Setak e “Assamanù”: «Il mio abruzzese è lingua sentimentale»
Il cantautore pennese fresco di Targa Tenco con il suo album «Un disco su temi legati al tempo, alla memoria, all’identità»
PESCARA. «“Assamanù” rappresenta la naturale evoluzione del mio percorso artistico e personale. È una raccolta di brani che approfondiscono temi legati al tempo, alla memoria e all’identità. La traccia che dà il titolo al disco risponde in modo definitivo alla domanda ricorrente su perché continuo a cantare in dialetto, affermando che questa è la mia natura, il mio modo di essere. È un atto liberatorio in un mondo che ci spinge all’omologazione» È fresco di vittoria alle Targhe Tenco, Setak. Il cantautore e chitarrista di Penne, al secolo Nicola Pomponi, ha avuto la meglio, nella categoria Miglior disco in dialetto, su Davide Van De Sfroos, Eleonora Bordonaro, Massimo Silverio e Mesudì. “Assamanù” «prosegue la sintesi dei linguaggi iniziata con “Blusanza” e continuata con “Alestalè”».
Un progetto esportabile, il suo, in cui è la musica a trascinare il dialetto. Com’è nata l'idea?
A un certo punto della mia vita, ho avuto la necessità di cercare il mio stile. In Italia, a parte rarissimi casi, non ci siamo mai sforzati di sviluppare un nostro linguaggio, abbiamo sempre più o meno copiato ciò che veniva da fuori, soprattutto nel pop. Questa condizione cominciava a farmi stare male, tant’è che mi ha portato a un periodo difficilissimo in cui smisi di suonare. Ero a Londra e, appena tornato, con il mio produttore Fabrizio Cesare, ci siamo detti: “Perché non facciamo una cosa che ci piace? Una cosa di cui saremo felici, fieri e orgogliosi in futuro. Indipendentemente da come andrà, senza badare a nessuna moda del momento”. Da qui l’idea di una sintesi musicale che fosse totalmente personale, fatta di musica proveniente da tutto il mondo, veicolata dalle mie radici, dal mio dialetto che è una lingua assolutamente minoritaria e all’epoca, tra i dialetti, uno dei meno sdoganati in assoluto. Della nostra lingua non mi interessa l’aspetto folkloristico o ironico, ma l’aspetto sentimentale. La mia sfida è stata quella di trattare il dialetto abruzzese come una qualsiasi lingua internazionale, inclusiva e lontana dall’atteggiamento ristretto del “nu sem nu”.
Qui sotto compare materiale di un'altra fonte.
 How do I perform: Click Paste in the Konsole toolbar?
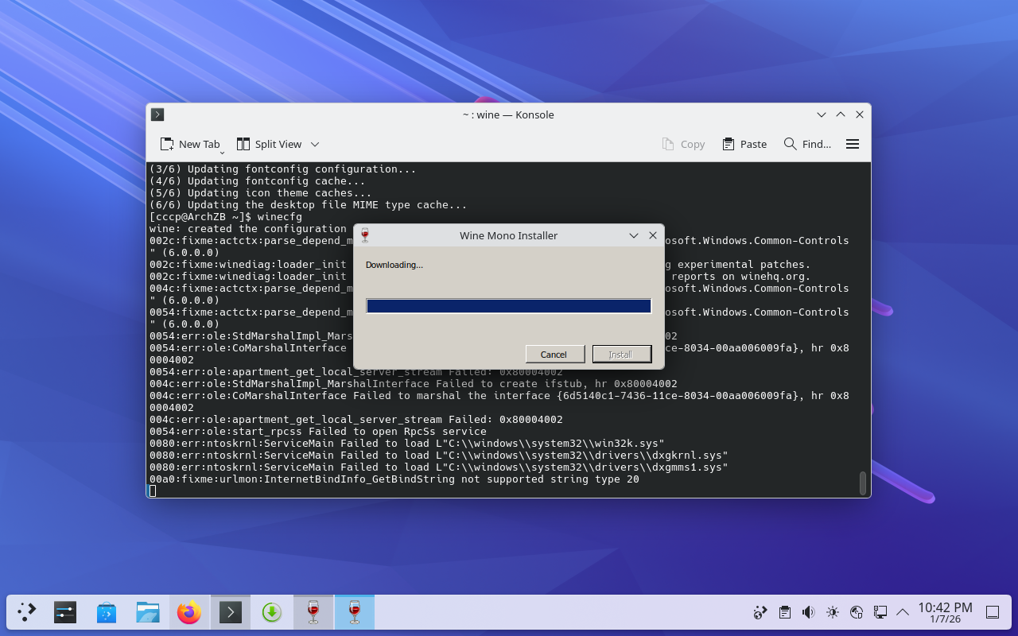tap(744, 144)
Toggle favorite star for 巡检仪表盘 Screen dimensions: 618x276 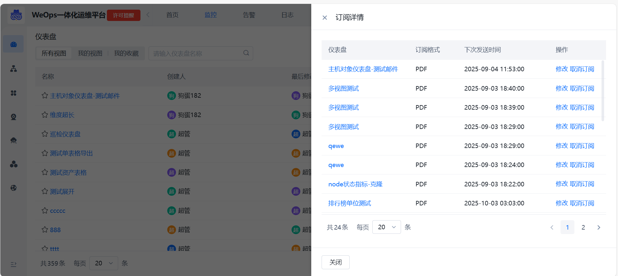click(x=45, y=134)
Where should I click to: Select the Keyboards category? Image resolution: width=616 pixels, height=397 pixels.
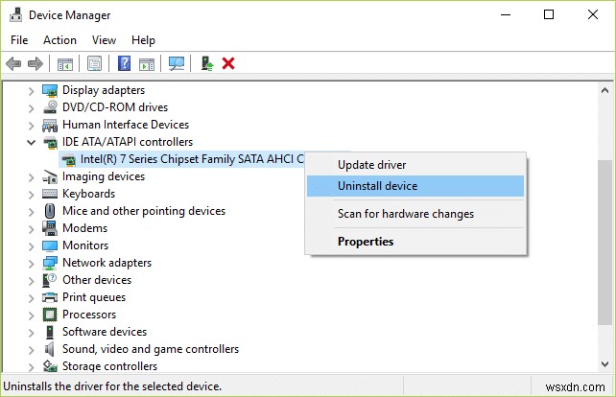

Vincitore della Targa Tenco per il miglior album in dialetto, dopo essere stato tra i finalisti con i precedenti lavori. Cosa significa per lei questo riconoscimento?
Sapevo che con questo progetto avrei fatto un tuffo nel vuoto e nel buio più totale. Non avevo modelli a cui rifarmi e sono stato continuamente di fronte a un foglio bianco. Tracciare un percorso da solo è sicuramente esaltante, ma ha tanti svantaggi. Non nascondo che avrei voluto avere qualche “reference” che mi aiutasse nei momenti bui, qualche indicazione da qualcuno. Senza essere retorici, quando arrivano riconoscimenti di questo tipo hanno un valore triplo. È la conferma del fatto che il messaggio è passato, il dialetto è stato percepito non come una realtà territoriale ma come un linguaggio universale. Il fatto di constatare che qualcosa in cui credevi solo tu viene condivisa da molte altre persone è una sensazione molto forte e vedere il dialetto abruzzese ricevere l’attenzione che normalmente si riserva ad altri molto più noti e in voga mi ha dato una gioia infinita.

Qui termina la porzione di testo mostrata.